Safer food, healthier children, cleaner planet
How can we weave healthy and sustainable diets into everyday school life and get the young ones excited about good, nutritious food? WWF’s Future Food Together Initiative in Thailand tackled this complex question head-on, supporting a pilot project in June 2024, and which has the potential to serve as a model to be replicated in other areas in Thailand.

Laying the foundations for the future
But it’s about more than “just” lunch. “With our educational project, we are targeting the youngest members of our community,” says teacher Sukanya Thongtha who leads the initiative. “We are laying the foundations for awareness on sustainable, healthy and safe diets in our community. After all, the children are our future.” WWF’s goal is to make food systems sustainable, trough strategies that interconnect production to consumption (including reducing food loss and waste), which requires working closely together with local communities.

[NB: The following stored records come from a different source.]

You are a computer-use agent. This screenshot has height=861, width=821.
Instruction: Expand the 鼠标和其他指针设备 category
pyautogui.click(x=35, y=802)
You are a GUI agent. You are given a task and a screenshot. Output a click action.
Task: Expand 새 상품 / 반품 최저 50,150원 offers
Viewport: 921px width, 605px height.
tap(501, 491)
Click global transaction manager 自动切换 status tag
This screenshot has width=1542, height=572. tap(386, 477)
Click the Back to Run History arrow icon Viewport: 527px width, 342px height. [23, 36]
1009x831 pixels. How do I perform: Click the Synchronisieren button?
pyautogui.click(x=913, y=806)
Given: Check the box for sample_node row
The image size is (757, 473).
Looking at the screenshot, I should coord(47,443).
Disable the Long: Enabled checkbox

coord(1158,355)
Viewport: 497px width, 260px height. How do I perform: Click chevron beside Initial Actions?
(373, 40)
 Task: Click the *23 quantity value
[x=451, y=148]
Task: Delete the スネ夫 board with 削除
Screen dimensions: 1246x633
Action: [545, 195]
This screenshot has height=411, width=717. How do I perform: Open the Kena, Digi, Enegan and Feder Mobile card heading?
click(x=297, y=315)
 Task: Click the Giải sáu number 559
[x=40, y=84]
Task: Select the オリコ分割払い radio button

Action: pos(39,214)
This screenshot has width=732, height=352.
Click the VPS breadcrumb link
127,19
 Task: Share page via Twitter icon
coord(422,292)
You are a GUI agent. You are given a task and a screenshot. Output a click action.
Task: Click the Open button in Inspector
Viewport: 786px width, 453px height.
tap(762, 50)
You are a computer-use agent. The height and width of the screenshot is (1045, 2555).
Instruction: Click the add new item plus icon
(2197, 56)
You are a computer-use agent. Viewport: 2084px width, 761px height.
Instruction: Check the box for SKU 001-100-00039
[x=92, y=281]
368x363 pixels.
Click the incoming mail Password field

For now, the focus is on providing tasty and healthy lunches every day at the project schools – good for the kids and good for the environment. Specially trained cooks, like Nongyao Saensuwan, only use local, organic ingredients. “I plan monthly meals with the school management and a nutritionist, using a lot of vegetables, fruits and rice from organic farms in the region.” This aligns with FFT’s holistic approach: creating healthy food from more sustainable sources, which preserves the ecosystems that sustain life, while improving children’s nutrition during this crucial developmental stage, instead of sourcing from the conventional agriculture practices that are associated to negative social and environmental impacts.

Kids learn how to grow their own healthy food
Currently, 265 students benefit from this initiative, and, indirectly, their parents do too. It works this way: nutritionists train teachers, who then pass on their gained knowledge about healthy, organic diets to the students in a playful way during lessons. In a small school garden and through special vegetable planting classes, the children learn how to grow their own fresh vegetables for school meals in a nature-positive way, without synthetic fertilizers or pesticides.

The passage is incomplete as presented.